Please set down only the lines running from the one with "Instruction: Open the Home house icon" through the last line of the entries, exactly as written and without any pictures.

Information provided
-*-
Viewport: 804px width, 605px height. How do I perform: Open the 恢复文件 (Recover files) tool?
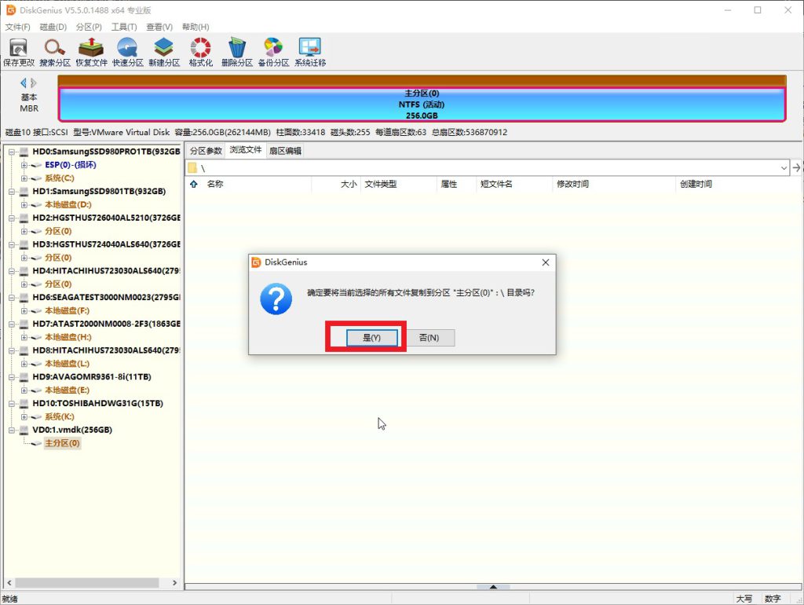click(91, 51)
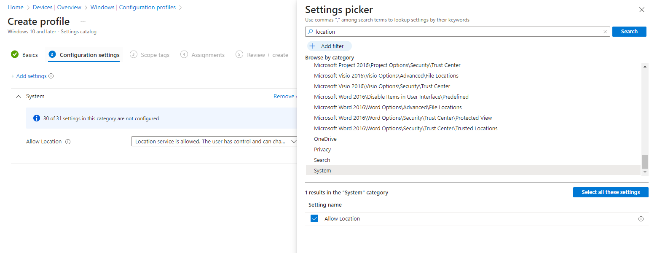Click info icon next to Allow Location label
The image size is (657, 253).
pos(68,142)
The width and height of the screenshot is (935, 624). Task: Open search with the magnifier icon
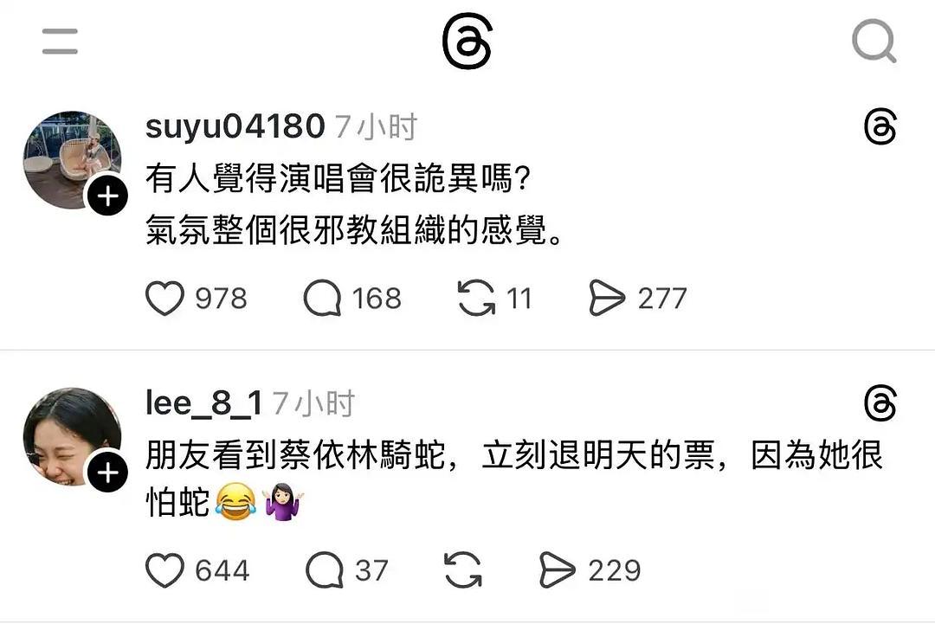(x=874, y=41)
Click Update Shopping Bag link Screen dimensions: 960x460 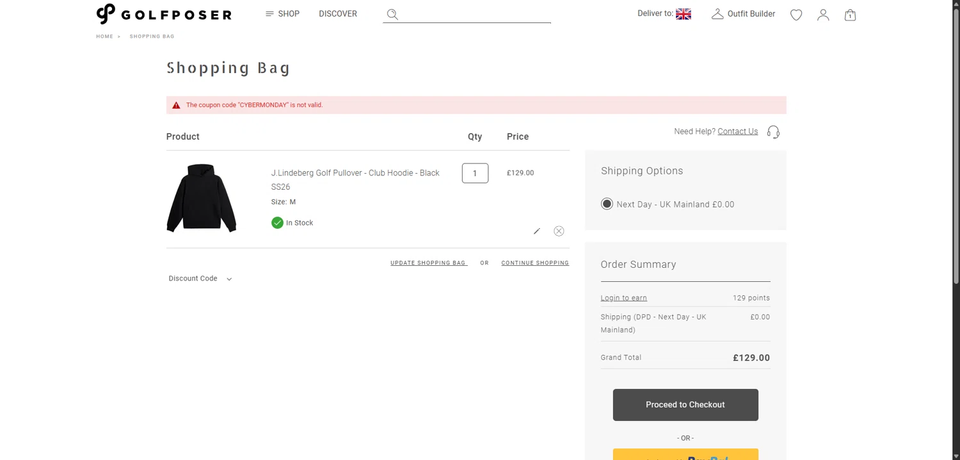pyautogui.click(x=429, y=263)
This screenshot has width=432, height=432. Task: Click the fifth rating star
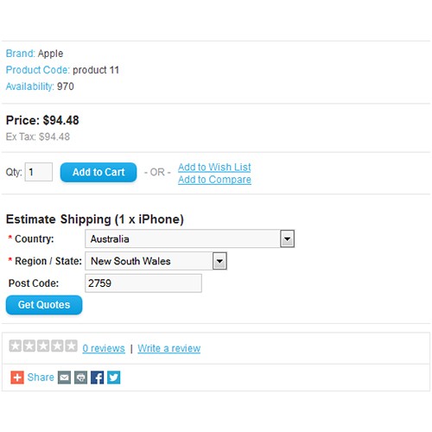(71, 346)
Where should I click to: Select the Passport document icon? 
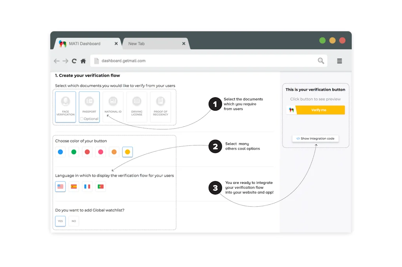coord(89,104)
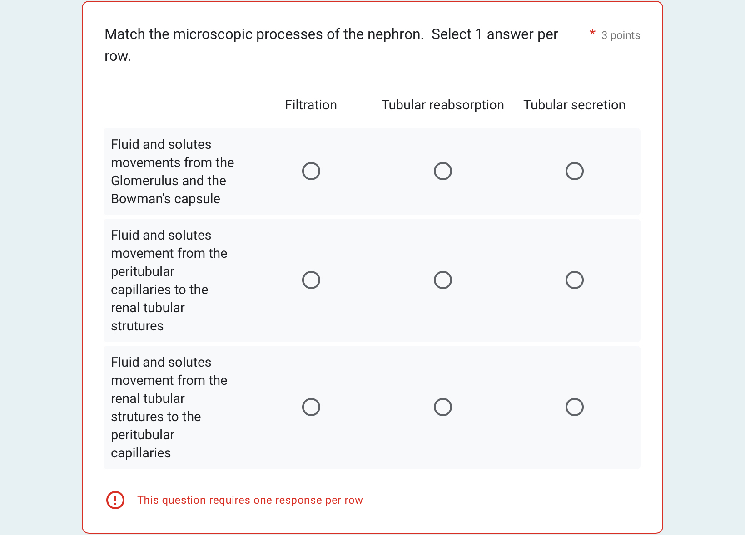The height and width of the screenshot is (535, 745).
Task: Click the red required asterisk marker
Action: [592, 33]
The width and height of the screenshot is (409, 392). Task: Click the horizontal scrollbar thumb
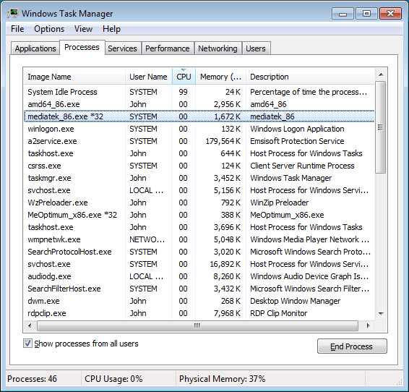pos(197,325)
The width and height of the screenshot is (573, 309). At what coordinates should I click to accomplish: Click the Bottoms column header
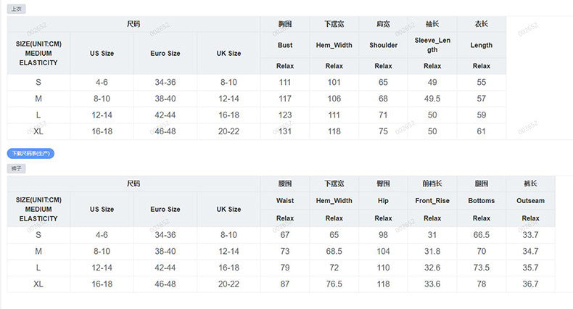(x=482, y=200)
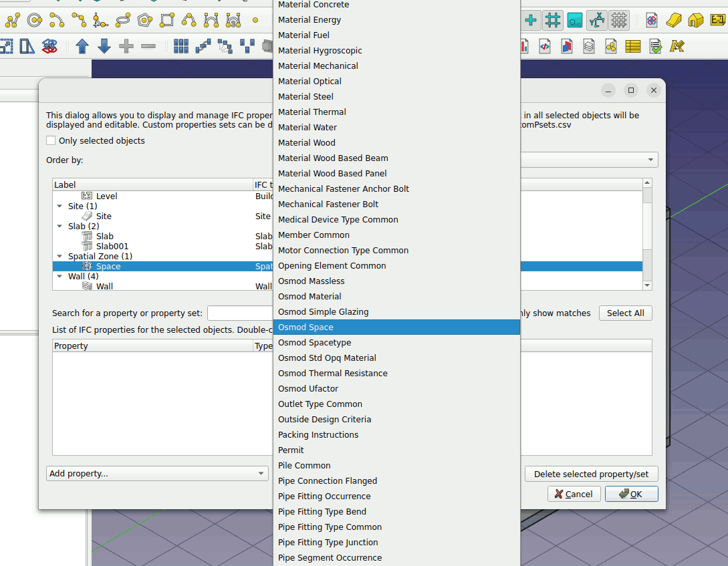
Task: Select Material Thermal in the dropdown list
Action: tap(312, 112)
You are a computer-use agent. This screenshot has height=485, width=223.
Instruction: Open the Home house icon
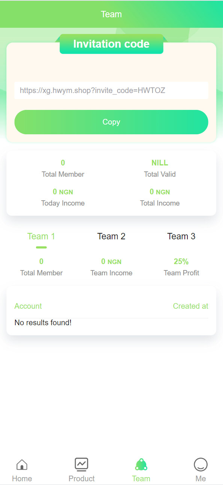click(x=22, y=465)
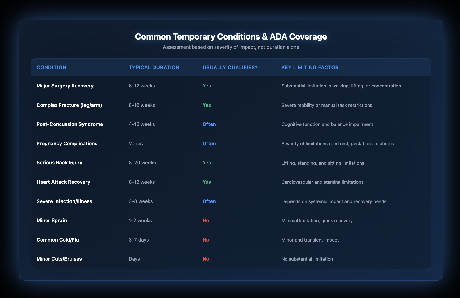Screen dimensions: 460x298
Task: Click red No for Minor Sprain
Action: (x=206, y=221)
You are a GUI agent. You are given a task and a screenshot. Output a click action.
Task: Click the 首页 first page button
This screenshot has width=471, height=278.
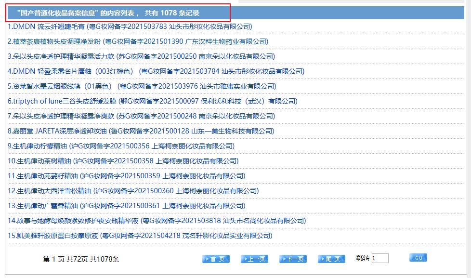pyautogui.click(x=216, y=259)
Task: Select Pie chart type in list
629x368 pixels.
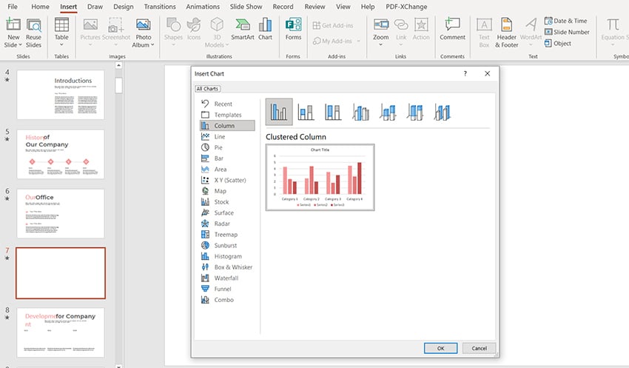Action: coord(218,147)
-*-
Solution for this exercise
Instruction: Open the Home house icon
click(x=22, y=465)
Screen dimensions: 460x298
Task: Click red No for Minor Sprain
Action: (x=206, y=221)
You are a GUI agent. You are given a task and a screenshot. Output a click action.
Task: Click the 首页 first page button
This screenshot has width=471, height=278.
pyautogui.click(x=216, y=259)
Task: Select Pie chart type in list
629x368 pixels.
Action: coord(218,147)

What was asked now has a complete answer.